- _Brief_:
All that is needed is a count of the lines in this data that contain the word "agent".
=== Begin Enclosure ===
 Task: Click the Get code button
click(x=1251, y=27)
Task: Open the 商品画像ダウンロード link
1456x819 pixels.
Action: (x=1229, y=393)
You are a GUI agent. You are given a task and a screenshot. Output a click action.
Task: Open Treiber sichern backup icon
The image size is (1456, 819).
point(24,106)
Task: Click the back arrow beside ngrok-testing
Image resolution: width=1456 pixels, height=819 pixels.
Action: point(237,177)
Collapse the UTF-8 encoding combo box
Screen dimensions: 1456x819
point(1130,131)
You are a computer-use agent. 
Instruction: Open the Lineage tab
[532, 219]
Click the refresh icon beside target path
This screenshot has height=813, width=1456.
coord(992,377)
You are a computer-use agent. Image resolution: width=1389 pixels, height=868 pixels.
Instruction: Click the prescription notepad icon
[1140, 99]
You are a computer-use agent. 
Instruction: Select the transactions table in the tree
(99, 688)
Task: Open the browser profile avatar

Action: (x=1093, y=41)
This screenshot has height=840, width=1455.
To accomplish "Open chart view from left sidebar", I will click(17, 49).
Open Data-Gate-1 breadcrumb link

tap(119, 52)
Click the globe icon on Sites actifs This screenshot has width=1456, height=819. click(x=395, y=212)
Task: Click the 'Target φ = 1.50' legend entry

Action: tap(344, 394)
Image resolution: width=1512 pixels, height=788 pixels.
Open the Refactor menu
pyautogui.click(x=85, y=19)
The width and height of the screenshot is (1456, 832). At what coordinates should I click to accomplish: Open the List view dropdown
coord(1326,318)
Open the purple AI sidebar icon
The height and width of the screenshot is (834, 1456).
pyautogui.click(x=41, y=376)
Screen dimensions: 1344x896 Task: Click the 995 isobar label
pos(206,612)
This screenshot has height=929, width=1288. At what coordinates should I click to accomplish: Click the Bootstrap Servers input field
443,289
=== End Enclosure ===
- _Answer section_:
4